REPORTAGE. En pleine guerre commerciale avec les États-Unis, Huawei se tourne vers l’Afrique. Plus qu’une alternative, un marché stratégique, notamment pour l’IA.
Étonnante Shanghai. Une ville relativement silencieuse ! Comment est ce possible ? Où sont les 20 millions de Shanghaïens ? Pourtant, il y a bien des embouteillages. L’explication : depuis plus d’une décennie, Shanghai mise sur les véhicules électriques, avec environ un tiers du parc automobile, des bus mais aussi de nombreux deux-roues électriques qui glissent sans bruit. Alors, quand l’Europe lance une enquête pour savoir si la Chine pratique des subventions pour inonder le marché européen de ses voitures électriques moins chères, effectivement le Vieux Continent a du souci à se faire. Ce n’est pas une mais plusieurs longueurs d’avance que les Chinois ont prises. L’avance technologique est évidente, tant en termes de batteries que de moteurs. Mais pas seulement, c’est toute la chaîne d’approvisionnement des matières premières nécessaires à la production des composants que les industriels automobiles chinois ont sécurisée, créant tout un écosystème.
Là où les rizières s’étalaient il y a 30 ans, les gratte-ciel brillent de tous leurs feux. Shanghai en met plein la vue. Cette énergie, ce pari sur l’innovation, la technologie, c’est aussi l’ADN d’une société comme Huawei.
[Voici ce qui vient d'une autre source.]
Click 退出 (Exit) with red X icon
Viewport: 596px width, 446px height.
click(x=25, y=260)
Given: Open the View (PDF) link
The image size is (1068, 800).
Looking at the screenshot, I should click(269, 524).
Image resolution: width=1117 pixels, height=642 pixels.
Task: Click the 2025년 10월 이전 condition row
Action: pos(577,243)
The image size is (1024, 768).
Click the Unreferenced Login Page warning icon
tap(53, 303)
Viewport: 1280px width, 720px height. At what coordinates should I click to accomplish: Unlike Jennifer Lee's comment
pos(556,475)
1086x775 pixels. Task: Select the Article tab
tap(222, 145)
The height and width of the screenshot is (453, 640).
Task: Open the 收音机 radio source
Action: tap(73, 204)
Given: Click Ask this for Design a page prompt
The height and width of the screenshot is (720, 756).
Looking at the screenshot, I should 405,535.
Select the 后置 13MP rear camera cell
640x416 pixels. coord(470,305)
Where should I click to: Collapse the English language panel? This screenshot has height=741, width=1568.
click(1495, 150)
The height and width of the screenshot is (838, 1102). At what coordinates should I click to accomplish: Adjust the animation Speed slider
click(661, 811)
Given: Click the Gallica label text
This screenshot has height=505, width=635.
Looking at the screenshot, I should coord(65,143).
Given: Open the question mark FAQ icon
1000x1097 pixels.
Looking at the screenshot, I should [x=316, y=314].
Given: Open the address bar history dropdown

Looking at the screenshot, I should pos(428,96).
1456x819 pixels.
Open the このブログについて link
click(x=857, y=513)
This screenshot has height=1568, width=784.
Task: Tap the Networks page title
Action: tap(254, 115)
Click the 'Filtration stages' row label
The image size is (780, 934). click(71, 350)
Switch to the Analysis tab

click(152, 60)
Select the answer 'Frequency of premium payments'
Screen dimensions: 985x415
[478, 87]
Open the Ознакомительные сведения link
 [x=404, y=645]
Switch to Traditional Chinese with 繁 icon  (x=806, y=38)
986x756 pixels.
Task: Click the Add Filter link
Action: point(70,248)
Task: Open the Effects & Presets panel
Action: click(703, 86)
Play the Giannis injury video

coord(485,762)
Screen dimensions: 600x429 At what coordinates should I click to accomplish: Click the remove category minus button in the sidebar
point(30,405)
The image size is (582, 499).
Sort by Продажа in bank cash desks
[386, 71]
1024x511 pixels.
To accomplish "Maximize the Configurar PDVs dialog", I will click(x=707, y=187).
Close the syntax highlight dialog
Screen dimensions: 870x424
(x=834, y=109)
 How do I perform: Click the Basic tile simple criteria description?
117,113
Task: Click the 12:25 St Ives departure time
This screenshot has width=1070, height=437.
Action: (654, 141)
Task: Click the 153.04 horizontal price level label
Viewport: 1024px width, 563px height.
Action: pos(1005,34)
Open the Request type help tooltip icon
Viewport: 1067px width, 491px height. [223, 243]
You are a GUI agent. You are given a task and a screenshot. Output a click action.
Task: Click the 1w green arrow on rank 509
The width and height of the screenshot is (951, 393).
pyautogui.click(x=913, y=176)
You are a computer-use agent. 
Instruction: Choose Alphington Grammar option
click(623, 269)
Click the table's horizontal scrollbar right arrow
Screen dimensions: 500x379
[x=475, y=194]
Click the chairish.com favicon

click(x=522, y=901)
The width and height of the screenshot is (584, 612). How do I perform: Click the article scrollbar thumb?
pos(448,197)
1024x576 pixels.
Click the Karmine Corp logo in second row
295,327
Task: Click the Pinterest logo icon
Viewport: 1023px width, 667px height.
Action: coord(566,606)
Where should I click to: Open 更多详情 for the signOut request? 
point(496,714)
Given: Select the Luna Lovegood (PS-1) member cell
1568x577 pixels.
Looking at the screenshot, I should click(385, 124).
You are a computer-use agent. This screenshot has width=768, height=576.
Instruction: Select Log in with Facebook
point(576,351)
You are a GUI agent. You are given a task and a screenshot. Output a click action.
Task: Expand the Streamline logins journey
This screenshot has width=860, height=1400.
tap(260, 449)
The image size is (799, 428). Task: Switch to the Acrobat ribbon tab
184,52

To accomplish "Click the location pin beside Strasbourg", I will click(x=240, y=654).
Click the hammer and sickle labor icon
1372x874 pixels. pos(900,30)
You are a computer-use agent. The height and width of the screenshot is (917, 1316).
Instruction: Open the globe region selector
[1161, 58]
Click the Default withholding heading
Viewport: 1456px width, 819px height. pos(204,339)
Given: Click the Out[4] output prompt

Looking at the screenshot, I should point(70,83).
Et pourtant, elle revient de loin. « Plus dures que le Covid, pour Huawei, ce sont les restrictions américaines. La société est toujours là, avec une légère croissance du chiffre d’affaires l’an dernier de 1 % après une chute sévère en 2021 », constate Edison Xie, vice-président du département communication de Huawei, en évoquant la « survie de Huawei ». Sur le marché du mobile, Huawei a subi une chute vertigineuse de 40 % il y a deux ans, puis de 11 % l’an dernier.
Comment a-t-elle pu résister ? Sa force, face aux restrictions qui lui interdisent d’utiliser toute technologie américaine dans ses téléphones, c’est la recherche et développement.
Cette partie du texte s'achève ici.